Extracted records
————
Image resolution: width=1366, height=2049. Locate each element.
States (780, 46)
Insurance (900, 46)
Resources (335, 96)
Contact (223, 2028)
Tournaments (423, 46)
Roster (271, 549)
————
EXERCISE AIM: Only the lines from the one that contains "States (780, 46)" to the end of the data should be output, exactly as they appear.

RESPONSE AREA:
States (780, 46)
Insurance (900, 46)
Resources (335, 96)
Contact (223, 2028)
Tournaments (423, 46)
Roster (271, 549)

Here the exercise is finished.